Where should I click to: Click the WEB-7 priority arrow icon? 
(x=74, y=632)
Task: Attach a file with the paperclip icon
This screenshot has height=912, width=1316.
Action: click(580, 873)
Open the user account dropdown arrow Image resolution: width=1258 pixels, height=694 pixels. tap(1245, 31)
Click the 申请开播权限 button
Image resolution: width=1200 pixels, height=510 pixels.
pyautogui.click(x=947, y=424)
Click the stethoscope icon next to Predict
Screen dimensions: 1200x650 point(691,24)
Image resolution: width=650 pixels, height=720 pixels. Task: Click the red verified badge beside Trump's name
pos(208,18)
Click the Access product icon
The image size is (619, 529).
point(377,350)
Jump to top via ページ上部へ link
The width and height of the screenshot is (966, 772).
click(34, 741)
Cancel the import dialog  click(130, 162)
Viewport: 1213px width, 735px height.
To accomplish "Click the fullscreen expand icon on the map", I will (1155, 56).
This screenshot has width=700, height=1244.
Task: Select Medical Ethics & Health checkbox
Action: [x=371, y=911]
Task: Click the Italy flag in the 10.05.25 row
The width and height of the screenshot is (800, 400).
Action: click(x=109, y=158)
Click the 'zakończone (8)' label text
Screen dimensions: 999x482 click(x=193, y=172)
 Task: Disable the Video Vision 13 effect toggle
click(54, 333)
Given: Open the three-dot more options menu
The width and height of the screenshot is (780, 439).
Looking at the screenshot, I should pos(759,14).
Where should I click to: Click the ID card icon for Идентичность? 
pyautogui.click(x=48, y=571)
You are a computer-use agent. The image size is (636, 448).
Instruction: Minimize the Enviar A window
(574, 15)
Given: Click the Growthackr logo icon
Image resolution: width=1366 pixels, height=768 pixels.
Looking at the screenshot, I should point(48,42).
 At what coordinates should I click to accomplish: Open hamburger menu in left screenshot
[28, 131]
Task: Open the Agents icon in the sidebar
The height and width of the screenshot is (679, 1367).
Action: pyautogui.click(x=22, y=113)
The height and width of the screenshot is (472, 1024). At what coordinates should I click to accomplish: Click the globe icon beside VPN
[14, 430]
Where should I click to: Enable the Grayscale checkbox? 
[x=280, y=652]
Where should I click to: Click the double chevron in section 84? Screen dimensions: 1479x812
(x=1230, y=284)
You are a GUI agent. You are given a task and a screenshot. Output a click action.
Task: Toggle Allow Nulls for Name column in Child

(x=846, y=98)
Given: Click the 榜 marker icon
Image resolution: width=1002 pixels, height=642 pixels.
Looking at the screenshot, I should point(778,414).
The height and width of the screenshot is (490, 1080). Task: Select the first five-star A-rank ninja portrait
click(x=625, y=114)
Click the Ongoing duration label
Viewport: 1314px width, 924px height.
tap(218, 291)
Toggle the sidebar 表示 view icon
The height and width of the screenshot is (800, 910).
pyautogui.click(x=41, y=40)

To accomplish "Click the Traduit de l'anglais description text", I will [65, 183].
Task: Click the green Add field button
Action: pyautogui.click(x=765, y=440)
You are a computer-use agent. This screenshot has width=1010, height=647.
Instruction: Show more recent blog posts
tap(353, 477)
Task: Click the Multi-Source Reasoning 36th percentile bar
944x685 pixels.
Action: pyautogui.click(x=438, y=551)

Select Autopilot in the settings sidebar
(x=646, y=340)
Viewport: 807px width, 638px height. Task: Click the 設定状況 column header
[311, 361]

WHAT YOU NEED TO DO:
Using the listing, filter for "computer" and return the matching lines.

RESULT FOR THIS EXERCISE:
You are a computer-use agent. The image size is (636, 448).
You are a computer-use agent. This screenshot has width=1010, height=647.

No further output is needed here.